There was surprise, but neither embarrassment nor emotion on her face as she said, frankly—
 
"Why, Cuthbert Hartington, this is a curious meeting. I did know you were in Paris, for I had heard as much from my father, but I had no idea of your address and I have wondered many times since I came here, five weeks ago, whether we should run[Pg 70] against each other. No, I have not dropped from the clouds, and you ought to have known I should be here; I told you that I was going to have a year in Germany and then a year in France. My year in Germany was up two months ago. I went home for a fortnight, and here I am as a matter of course."
 
"I might have known you would carry out your programme exactly as you had sketched it, but I thought that the disturbed state of things over here might have induced you to defer that part of the plan until a more appropriate season.

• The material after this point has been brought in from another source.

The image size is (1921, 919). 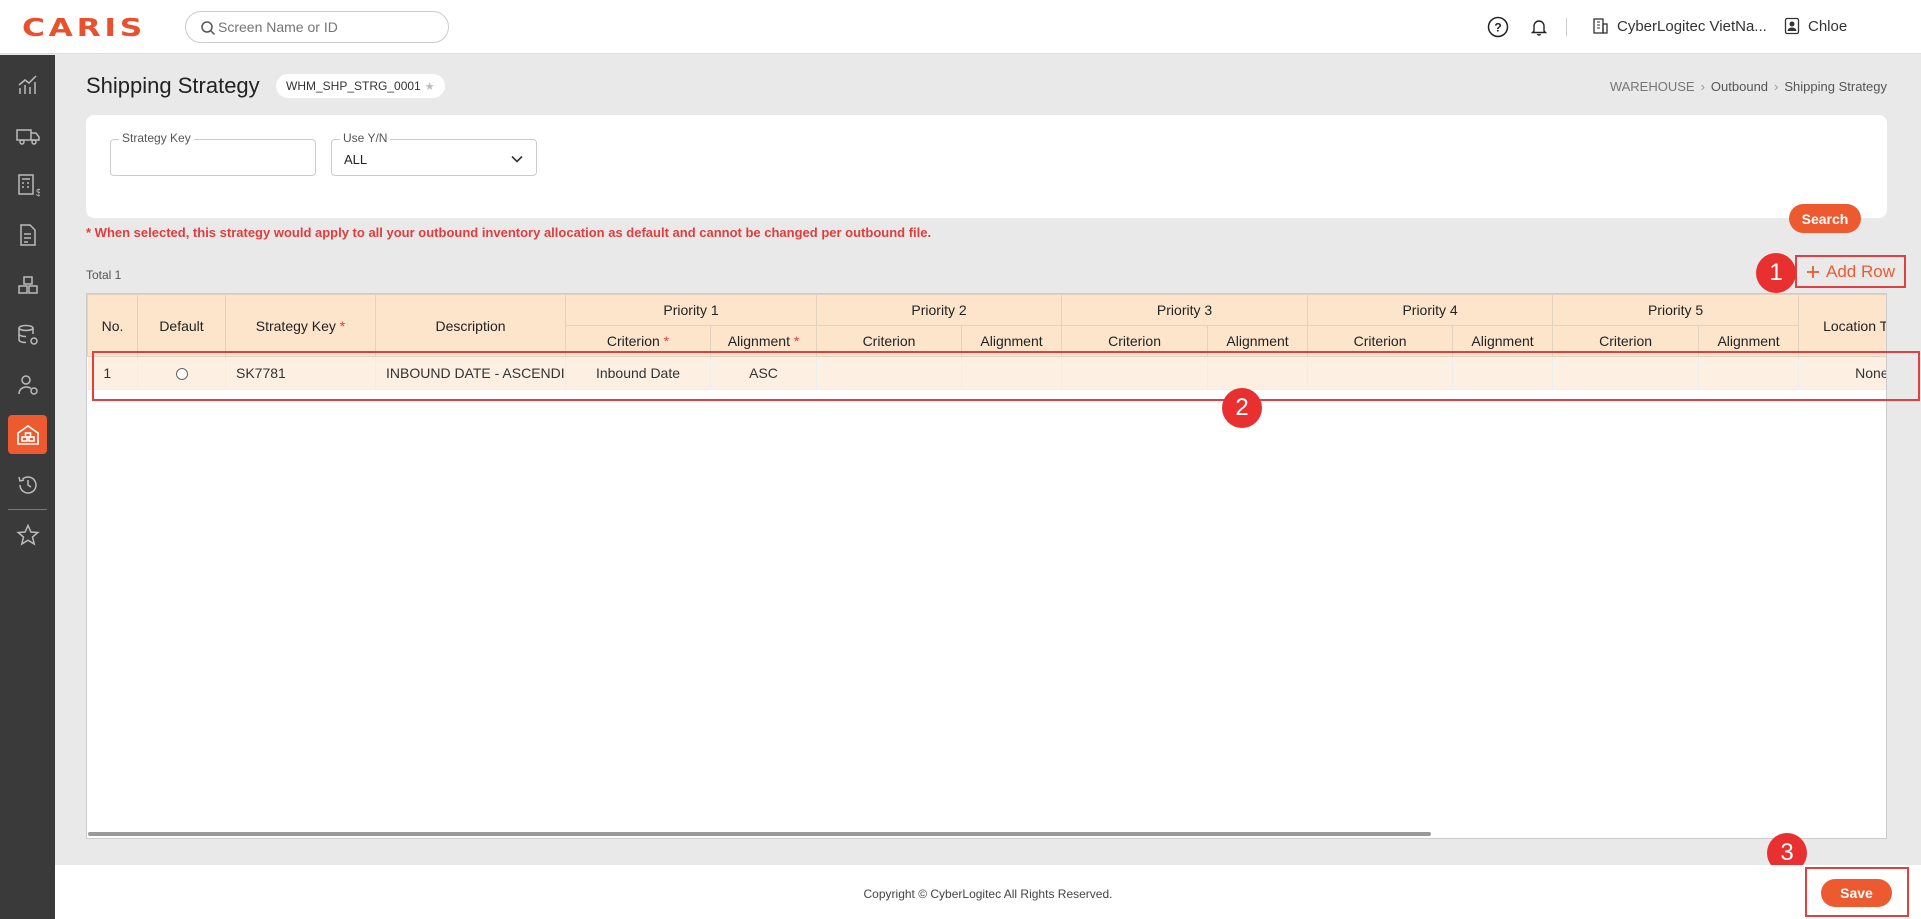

Surely Paris is not just at present a pleasant abode for a young lady, and is likely to be a much more unpleasant one later on."
 
"I think there could hardly be a more appropriate time for being here, Mr. Hartington; one could have no better time for studying social problems than the present when conventionalities have gone to the winds and one sees people as they are; but this is hardly the place to talk. I am boarding with a family at No. 15 Avenue de Passy. Will you come and see me there?"
 
"Certainly I will, if you will allow me. What will be a convenient time?"
 
"I should say three o'clock in the afternoon. They are all out then, except Madame Michaud and her little daughter, and we shall be able to chat comfortably, which we could not do if you came in the evening, when the father is at home and two boys who are away at school during the day. Will you come to-morrow?"
 
"Yes, my afternoons are free at present."
 
She held out her hand and then walked away with a steady business-like step. Cuthbert stood watching her till she had disappeared in the crowd.
 
"She has no more sentiment in her composition at present," he said to himself with a laugh that had some bitterness in it, "than a nether millstone. Her mind is so wrapped up in this confounded fad of hers that there is no room in it for anything else. I might have been a cousin, instead of a man she had refused, for any embarrassment or awkwardness she felt at our sudden meeting. It clearly made no impression at all upon her. She remembers, of course, that she met me at Newquay. I don't[Pg 71] suppose she has really forgotten that I asked her to be my wife, but it was a mere incident, and affected her no more than if I had asked her to buy a picture and she had refused. I wish to goodness I had not met her again. I had got fairly over it, and was even beginning to wonder how I ever could have wanted to marry anyone so different in every way from the sort of woman I fancied I should have fallen in love with. How foolish of her coming over to Paris at this time. Well, I daresay it has all saved a lot of trouble. I suppose at that time Brander would have been delighted at the prospect, but it would have been a very different thing after the failure of the bank. I don't think he would have made a pleasant father-in-law under the present circumstances. He is an old fox. I always thought so, and I think so more than ever now. It has been a queer affair altogether. I wonder what Mary thinks of it all. I suppose she will talk to me about it to-morrow afternoon. By the way, I have to go this evening with René and the others to be sworn in or attested, or whatever they call it, at the Mairie. Their report as to the officers is satisfactory. I have heard that Longfranc was an excellent officer before he came into some money, cut the army and took up art. I have no doubt he will make a good major, and he understands the men better than most army men would do. They say the Colonel is a good man, too, and was very popular with his regiment before he retired from the service."